MOTOLOGY

JEREZ GP – MOTOGP : PEDROSA E IL PRIMO CENTRO DEL 2017

DOPPIETTA DI HONDA E TERZO POSTO A LORENZO –  BENE LE DUCATI E CRISI DELLE YAMAHA UFFICIALI

Una gara noiosa, povera di sorpassi e colpi di scena, ma tutta strana.
A partire dalle cadute: numerose, nei primi giri.
Il contatto fra Jack Miller e Alvaro Bautista dentro e fuori la pista, e poi le cadute di Pol Espargaro, Cal Crutchlow, Tito Rabat e Andrea Iannone, tutti senza conseguenze.

Tra Austin e Jerez c’è il ritorno in piena forza della Honda che nella gara di casa di team e piloti stravince, con ampi margini sugli inseguitori.
Una gara senza problemi per Dani Pedrosa, partito in solitaria e recuperato sul finale dal compagno di squadra, ed anche per Marc Marquez, che è riuscito in poco tempo a disfarsi degli inseguitori.

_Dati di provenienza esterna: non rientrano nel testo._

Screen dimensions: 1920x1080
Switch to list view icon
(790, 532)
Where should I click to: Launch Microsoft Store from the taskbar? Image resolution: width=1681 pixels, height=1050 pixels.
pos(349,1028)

Strana perchè vedere tutte le Ducati “principali”, in coda o davanti alle Yamaha ufficiali, non è cosa da tutti i giorni.
Il terzo posto di Lorenzo, ed i buoni risultati lungo il weekend, sono un segnale di un ‘feeling’ che forse comincia a trovare la strada giusta.
Un buon inizio gara per il maiorchino che, poco a poco a superato gli avversari ed è riuscito a conquistarsi il più basso dei gradini del podio.
Il quinto posto di Dovizioso è altrettanto importante considerando la posizione di partenza (quattordicesimo) e la parte di gara fatta dietro a Rossi, completamente bloccato.
Ancora più significativo è il settimo posto di Petrucci, giunto a meno di 5 decimi da Vinales.

Strana perchè vedere Vinales e Rossi così bassi in classifica è sinonimo del fatto che qualcosa non sia girato nel modo giusto.
Il sesto posto dello spagnolo ed il decimo del pilota italiano sono risultati allarmanti, soprattutto su una pista che non ha mai dato così problemi alla Yamaha.
Sin dalla partenza qualcosa non è girato: Vinales è riuscito a salvare qualcosa sul finale, al contrario di Rossi che nei giri finali si è fatto recuperare da Folger e da Redding che, per sua fortuna, lo seguiva con un GAP altissimo.
Strana perchè vedendo l’inizio della stagione dei due alfieri di Yamaha e dopo la testa della classifica di Rossi, tuttoo è andato storto.

Strana perchè vedere, nuovamente, la Yamaha 2016 “prendere a schiaffi” la versione 2017 è una cosa che mai ti aspetteresti.
Una gara di attacco per Zarco che ha chiuso a tre secondi scarsi dal podio, dandone sette a Vinales e ventuno (!) a Rossi.
Sono undici i secondi che invece Folger ha rifilato a un Rossi in evidente e netta difficoltà sin dai primi giri, per poi arrivare all’agonia degli ultimi giri.

 

Una gara inusuale, che vede Rossi ancora in testa alla classifica mondiale per 2 punti su Maverick Vinales e 4 su Marc Marquez.
La nuova resa dei conti avverrà fra due settimane, sul circuito francese di Le Mans.